Saturday evening, Commander Jim Halsell, Pilot Scott Horowitz and Flight Engineer Jeff Williams successfully test fired Atlantis' steering jets and verified the performance of the equipment Atlantis will use for its trip home, finding everything in good shape. Early Sunday, Halsell fired Atlantis steering jets to lower its orbit by about nine miles, a maneuver that optimizes the landing opportunities that will be available for the shuttle.

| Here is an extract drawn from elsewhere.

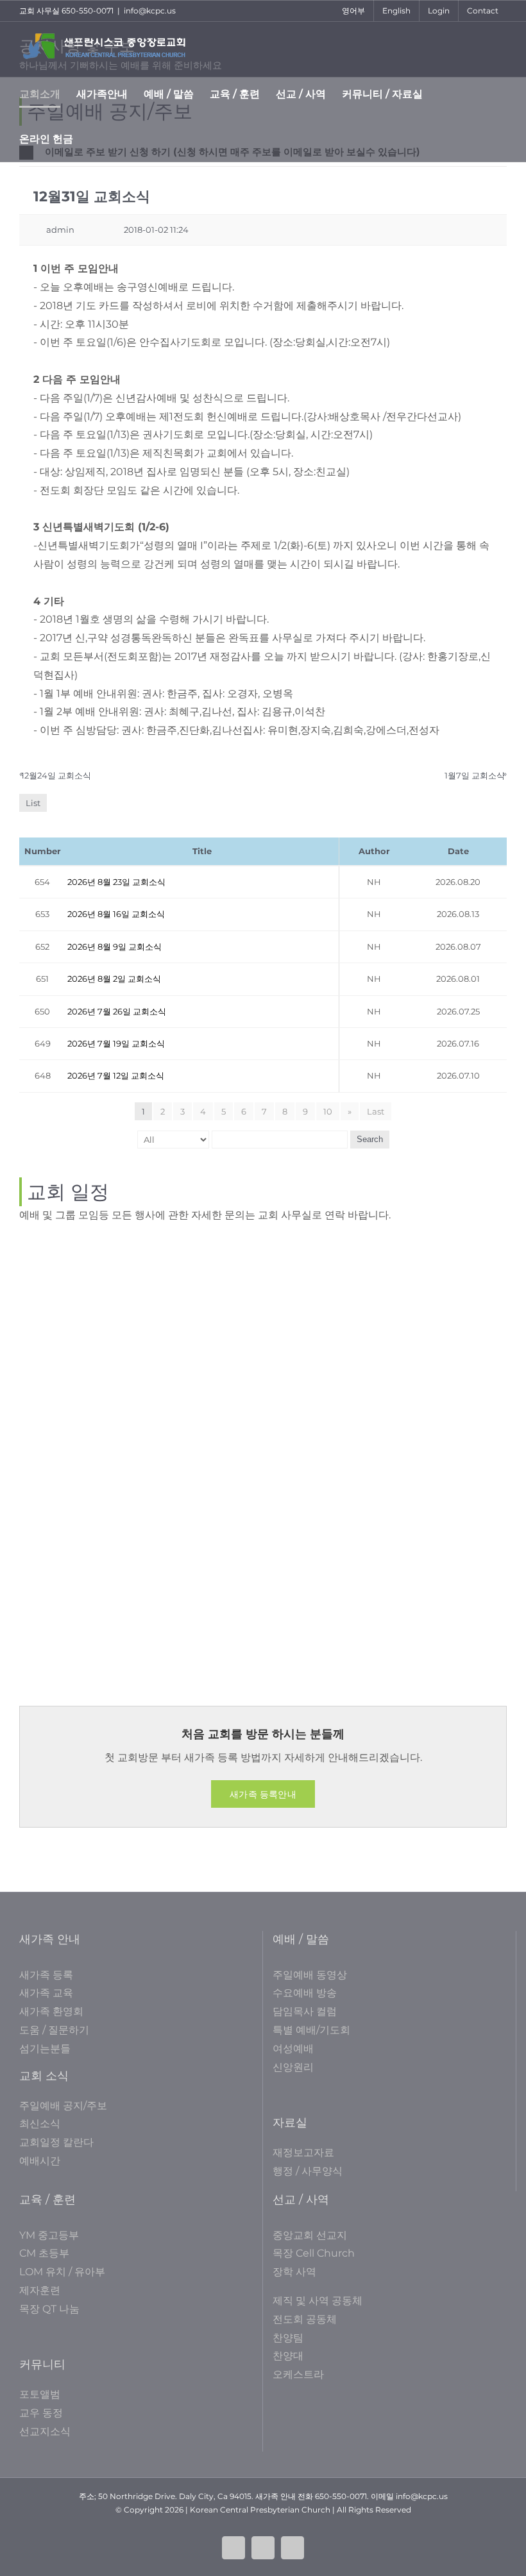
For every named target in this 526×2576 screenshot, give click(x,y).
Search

For a 1:20 a.m. Monday landing at KSC, Atlantis' orbital maneuvering system engines would be fired in a deorbit burn at 12:13 a.m. In the event weather precludes a landing on the first opportunity, a second opportunity exists for a landing in Florida on the next orbit, with a deorbit burn at 1:50 a.m. resulting in a 2:56 a.m. landing. The weather forecast for landing indicates acceptable conditions, although forecasters will be monitoring the progress of a front moving toward Florida throughout the day and its potential effect on winds at the Shuttle Landing Facility runway.

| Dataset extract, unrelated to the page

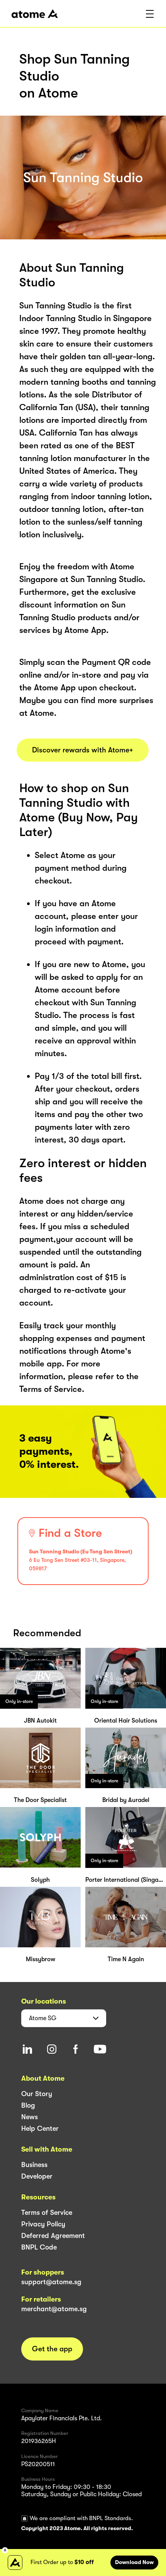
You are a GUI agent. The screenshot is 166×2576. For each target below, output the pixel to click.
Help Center (40, 2128)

Two opportunities for a landing in Florida also are available on Tuesday and again on Wednesday, if needed. Also on Wednesday, Atlantis could land at Edwards Air Force Base, California, if required.
The crew sleep period begins at 7:11 a.m. and will end with a wake-up call from Mission Control at 3:11 p.m. Central. They will begin deorbit preparations in earnest just after 8 p.m. The shuttle's payload bay doors would be closed at about 9:30 p.m. and a go or no go decision would be made by Mission Control at about midnight in preparation for a 1:20 a.m. Monday landing.